___ SOURCE INFORMATION ___

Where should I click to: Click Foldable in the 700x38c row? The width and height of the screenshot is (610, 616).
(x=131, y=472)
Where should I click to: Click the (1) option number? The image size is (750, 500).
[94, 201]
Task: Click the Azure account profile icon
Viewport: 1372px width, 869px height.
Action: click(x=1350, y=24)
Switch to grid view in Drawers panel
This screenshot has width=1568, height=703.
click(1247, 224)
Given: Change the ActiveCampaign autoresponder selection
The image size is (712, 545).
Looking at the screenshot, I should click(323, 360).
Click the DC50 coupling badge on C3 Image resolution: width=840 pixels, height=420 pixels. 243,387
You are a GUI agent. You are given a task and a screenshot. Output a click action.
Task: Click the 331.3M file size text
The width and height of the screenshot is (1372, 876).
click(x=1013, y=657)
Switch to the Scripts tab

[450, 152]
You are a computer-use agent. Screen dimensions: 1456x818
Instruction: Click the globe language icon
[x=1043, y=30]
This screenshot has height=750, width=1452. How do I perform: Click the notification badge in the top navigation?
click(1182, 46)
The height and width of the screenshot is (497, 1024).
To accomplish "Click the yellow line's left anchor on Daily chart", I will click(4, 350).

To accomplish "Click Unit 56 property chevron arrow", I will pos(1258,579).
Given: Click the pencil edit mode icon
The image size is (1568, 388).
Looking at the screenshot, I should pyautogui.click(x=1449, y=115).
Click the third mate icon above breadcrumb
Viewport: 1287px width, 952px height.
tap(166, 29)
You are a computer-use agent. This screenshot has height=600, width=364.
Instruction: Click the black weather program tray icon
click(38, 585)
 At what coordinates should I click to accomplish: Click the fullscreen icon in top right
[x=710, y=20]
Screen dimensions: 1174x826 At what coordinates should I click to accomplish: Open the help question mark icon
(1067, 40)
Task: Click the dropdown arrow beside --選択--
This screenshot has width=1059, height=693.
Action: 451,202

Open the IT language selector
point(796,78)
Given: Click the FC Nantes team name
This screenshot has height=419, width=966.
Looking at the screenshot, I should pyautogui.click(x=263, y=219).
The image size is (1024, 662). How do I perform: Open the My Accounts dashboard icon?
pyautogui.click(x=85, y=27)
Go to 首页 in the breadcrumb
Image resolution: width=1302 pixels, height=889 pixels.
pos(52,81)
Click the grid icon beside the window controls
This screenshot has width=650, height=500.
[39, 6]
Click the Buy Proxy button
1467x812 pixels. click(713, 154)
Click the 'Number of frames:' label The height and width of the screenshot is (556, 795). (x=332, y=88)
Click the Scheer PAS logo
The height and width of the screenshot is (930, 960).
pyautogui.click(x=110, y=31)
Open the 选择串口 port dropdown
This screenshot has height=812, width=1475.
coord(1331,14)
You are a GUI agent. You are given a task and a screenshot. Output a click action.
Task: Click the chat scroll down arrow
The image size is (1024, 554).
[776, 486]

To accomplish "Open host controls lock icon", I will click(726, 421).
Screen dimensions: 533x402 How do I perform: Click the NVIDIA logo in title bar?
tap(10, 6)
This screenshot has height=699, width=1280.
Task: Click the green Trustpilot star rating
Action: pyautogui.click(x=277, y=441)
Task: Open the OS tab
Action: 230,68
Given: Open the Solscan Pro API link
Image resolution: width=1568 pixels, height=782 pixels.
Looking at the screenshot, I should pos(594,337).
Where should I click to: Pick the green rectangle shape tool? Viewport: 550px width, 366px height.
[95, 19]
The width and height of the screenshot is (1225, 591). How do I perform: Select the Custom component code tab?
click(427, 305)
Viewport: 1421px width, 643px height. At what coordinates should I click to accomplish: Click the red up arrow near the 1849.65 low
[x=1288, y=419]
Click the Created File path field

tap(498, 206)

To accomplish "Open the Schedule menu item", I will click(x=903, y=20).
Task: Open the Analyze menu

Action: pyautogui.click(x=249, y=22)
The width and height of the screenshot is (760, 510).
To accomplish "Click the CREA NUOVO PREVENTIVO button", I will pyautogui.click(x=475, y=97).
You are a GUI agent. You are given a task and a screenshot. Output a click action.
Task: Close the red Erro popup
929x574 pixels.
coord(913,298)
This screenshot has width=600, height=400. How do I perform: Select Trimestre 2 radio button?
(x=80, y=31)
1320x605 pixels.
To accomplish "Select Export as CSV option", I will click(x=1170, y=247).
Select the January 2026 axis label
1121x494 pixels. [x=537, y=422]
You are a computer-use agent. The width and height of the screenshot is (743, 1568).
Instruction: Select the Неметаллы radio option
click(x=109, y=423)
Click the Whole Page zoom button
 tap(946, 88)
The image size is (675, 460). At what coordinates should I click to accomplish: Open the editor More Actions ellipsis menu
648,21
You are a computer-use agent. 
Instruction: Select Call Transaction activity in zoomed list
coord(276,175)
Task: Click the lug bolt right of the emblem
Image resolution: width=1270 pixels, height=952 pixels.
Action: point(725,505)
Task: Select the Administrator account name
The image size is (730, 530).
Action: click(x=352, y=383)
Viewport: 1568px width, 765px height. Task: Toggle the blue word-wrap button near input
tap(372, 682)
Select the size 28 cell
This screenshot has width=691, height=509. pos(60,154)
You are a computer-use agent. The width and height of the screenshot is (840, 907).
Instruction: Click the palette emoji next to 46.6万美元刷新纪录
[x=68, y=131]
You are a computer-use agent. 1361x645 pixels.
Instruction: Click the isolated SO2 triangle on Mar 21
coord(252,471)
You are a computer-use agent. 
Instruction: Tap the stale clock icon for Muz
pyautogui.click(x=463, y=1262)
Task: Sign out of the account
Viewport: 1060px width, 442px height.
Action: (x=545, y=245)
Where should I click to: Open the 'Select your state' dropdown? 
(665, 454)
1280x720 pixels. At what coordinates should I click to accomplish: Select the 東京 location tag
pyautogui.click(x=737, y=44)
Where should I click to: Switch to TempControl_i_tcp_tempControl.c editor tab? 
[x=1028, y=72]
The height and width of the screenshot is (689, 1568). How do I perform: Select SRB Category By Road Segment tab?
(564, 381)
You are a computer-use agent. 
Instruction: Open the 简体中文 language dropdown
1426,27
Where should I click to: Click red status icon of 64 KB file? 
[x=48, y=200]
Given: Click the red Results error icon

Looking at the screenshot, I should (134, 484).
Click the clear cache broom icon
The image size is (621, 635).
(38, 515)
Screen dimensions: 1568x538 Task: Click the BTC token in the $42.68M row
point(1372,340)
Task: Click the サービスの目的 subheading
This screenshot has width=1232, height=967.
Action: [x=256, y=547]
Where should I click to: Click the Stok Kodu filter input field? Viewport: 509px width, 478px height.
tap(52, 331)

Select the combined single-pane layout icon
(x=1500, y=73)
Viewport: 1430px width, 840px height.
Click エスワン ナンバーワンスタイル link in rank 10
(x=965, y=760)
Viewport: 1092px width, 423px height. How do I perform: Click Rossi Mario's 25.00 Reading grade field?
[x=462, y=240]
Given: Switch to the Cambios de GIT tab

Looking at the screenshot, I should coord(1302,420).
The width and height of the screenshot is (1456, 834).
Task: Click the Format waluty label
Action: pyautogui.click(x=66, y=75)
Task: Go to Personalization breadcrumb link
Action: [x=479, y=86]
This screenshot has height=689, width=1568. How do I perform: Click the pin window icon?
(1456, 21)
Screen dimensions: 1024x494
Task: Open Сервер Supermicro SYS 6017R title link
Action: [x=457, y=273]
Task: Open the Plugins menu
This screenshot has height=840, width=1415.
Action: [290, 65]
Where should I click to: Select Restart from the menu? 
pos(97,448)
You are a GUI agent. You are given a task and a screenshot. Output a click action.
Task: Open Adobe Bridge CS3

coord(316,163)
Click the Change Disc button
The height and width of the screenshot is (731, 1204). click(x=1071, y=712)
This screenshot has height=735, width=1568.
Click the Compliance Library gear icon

___

- EXERCISE DIRECTIONS
Respond with the exact lines running from the one that contains "Task: Open Adobe Bridge CS3" through the last line of the data above, and no other lines.

- RESULT BELOW
Task: Open Adobe Bridge CS3

coord(316,163)
Click the Change Disc button
The height and width of the screenshot is (731, 1204). click(x=1071, y=712)
This screenshot has height=735, width=1568.
Click the Compliance Library gear icon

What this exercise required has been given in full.